WORK TO COMPLETE |
From the listing below, return every line with the string "language" in it.
*** DATA SUPPLIED ***
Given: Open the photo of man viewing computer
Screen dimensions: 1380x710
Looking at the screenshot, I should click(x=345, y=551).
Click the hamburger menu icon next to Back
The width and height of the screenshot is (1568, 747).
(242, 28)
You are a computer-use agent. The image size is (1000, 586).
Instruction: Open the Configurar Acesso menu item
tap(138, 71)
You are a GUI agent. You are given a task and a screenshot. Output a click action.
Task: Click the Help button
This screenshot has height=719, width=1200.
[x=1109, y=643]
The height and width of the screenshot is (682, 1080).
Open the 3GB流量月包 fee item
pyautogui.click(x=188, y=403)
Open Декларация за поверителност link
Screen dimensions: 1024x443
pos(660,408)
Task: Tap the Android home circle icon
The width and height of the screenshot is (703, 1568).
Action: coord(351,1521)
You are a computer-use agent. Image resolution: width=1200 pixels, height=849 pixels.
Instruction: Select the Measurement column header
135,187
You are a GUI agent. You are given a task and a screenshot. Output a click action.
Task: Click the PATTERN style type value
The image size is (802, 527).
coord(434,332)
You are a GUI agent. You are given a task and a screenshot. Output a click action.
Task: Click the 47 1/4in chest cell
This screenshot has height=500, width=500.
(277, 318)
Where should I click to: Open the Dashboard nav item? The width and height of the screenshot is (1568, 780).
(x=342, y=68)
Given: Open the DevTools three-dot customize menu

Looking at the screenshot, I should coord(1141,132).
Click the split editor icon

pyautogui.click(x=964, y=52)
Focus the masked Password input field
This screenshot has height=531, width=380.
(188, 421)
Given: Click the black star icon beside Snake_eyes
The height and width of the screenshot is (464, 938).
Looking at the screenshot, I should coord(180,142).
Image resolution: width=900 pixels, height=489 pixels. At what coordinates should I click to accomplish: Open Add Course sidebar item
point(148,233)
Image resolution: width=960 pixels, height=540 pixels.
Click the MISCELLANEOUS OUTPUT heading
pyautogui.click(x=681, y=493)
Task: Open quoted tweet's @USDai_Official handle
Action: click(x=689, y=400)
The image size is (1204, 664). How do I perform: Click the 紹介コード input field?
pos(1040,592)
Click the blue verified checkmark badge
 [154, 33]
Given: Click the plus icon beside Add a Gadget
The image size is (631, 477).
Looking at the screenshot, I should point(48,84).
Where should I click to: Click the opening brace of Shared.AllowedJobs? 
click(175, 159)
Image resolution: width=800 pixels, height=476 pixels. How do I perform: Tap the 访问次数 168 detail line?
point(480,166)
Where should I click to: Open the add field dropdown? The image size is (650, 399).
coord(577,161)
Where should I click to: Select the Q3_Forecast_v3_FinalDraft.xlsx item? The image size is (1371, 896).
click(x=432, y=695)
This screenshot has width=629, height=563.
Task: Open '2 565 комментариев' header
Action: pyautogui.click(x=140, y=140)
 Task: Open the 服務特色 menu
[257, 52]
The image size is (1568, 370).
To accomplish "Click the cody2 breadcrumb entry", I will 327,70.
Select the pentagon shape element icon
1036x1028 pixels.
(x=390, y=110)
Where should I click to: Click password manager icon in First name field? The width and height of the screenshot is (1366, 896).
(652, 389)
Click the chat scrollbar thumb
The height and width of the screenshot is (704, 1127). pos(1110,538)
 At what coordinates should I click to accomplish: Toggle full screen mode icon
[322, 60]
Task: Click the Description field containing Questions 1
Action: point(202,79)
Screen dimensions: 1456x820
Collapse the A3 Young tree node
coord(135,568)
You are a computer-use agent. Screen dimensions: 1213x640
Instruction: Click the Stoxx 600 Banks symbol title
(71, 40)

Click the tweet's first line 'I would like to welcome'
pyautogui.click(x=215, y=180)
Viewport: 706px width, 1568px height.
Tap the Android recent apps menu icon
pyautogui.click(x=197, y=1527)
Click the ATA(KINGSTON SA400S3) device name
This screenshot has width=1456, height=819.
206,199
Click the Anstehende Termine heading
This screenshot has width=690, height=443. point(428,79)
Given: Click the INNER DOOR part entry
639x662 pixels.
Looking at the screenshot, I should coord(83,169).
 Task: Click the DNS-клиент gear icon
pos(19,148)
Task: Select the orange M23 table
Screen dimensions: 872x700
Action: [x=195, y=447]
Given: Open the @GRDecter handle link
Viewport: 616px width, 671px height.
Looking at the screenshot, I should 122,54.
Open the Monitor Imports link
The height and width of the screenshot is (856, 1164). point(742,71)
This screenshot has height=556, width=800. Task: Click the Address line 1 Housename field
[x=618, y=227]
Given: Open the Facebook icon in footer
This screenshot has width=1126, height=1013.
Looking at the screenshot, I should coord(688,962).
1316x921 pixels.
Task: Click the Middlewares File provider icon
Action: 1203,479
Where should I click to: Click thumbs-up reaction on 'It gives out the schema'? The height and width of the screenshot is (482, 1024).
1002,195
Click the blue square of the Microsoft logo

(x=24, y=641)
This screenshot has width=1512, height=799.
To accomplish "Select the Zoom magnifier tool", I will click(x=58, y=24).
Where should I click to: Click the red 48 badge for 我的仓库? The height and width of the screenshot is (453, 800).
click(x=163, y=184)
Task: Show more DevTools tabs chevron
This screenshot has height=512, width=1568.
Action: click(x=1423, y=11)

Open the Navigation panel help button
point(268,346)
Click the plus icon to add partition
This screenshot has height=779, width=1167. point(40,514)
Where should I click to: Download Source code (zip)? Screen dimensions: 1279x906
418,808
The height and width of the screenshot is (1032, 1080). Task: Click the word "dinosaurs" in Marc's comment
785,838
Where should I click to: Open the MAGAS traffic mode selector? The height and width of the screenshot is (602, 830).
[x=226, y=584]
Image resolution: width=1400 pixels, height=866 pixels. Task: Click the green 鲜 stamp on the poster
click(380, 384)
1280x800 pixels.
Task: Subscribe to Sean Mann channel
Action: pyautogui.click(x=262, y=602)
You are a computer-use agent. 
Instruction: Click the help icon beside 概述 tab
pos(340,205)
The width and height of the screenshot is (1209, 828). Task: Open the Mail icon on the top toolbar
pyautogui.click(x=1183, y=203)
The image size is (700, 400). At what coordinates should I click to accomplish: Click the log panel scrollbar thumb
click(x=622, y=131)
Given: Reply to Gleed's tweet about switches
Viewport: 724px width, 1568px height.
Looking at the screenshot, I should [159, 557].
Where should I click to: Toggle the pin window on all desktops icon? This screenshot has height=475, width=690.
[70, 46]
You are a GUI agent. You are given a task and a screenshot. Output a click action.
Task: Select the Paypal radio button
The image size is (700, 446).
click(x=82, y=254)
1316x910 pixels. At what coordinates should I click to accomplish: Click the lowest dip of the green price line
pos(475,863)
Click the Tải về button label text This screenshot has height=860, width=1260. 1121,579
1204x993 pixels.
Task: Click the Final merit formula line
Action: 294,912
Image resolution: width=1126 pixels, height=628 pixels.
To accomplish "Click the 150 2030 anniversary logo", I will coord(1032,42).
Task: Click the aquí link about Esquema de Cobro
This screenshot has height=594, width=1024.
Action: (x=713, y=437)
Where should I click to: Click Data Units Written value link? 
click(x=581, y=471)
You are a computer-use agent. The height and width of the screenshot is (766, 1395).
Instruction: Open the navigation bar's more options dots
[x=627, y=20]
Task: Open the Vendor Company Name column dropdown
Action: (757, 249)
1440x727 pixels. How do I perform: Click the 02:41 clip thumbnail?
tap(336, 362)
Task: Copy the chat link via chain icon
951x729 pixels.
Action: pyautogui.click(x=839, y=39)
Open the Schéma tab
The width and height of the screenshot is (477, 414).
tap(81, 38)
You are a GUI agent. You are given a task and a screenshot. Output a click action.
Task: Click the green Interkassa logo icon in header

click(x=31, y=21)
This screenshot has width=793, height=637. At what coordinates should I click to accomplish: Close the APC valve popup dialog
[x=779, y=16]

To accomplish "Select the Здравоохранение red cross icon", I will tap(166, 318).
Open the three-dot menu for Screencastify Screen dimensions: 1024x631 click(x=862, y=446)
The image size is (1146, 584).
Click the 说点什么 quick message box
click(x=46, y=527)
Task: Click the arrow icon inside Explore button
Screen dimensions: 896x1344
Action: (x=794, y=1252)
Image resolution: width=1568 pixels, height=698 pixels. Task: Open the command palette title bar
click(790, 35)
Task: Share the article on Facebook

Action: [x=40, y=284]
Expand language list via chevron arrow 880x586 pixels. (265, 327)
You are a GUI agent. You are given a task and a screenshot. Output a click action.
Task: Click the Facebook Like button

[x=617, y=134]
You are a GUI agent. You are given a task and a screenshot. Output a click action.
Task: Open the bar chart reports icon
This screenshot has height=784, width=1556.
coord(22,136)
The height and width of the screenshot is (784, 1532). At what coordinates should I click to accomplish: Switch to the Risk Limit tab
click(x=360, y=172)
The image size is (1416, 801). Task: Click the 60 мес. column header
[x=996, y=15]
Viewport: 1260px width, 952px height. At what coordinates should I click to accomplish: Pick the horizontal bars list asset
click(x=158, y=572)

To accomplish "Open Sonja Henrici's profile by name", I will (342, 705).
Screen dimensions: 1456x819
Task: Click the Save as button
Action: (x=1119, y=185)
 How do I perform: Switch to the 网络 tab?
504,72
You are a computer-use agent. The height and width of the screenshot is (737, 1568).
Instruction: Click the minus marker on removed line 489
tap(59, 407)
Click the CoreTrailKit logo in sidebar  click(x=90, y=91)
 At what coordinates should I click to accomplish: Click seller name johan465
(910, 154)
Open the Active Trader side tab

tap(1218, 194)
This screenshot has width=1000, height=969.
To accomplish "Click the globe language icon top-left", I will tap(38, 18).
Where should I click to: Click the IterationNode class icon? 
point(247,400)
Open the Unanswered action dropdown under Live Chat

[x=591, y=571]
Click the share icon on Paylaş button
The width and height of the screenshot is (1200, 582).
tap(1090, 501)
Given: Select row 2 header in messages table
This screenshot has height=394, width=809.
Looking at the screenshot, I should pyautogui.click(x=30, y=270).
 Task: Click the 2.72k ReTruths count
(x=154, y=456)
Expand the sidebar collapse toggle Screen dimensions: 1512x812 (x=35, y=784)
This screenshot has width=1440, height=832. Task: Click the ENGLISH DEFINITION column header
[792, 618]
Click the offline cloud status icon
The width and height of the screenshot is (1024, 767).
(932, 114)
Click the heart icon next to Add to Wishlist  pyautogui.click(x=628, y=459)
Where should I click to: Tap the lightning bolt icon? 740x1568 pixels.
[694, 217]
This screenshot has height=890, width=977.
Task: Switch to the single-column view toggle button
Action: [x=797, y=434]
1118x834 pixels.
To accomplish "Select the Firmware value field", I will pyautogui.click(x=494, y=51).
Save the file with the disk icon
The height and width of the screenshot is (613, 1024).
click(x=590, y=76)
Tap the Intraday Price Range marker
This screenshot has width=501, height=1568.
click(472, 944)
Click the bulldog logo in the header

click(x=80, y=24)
*** End of DATA SUPPLIED ***
EXERCISE RESPONSE |
Expand language list via chevron arrow 880x586 pixels. (265, 327)
To accomplish "Click the globe language icon top-left", I will tap(38, 18).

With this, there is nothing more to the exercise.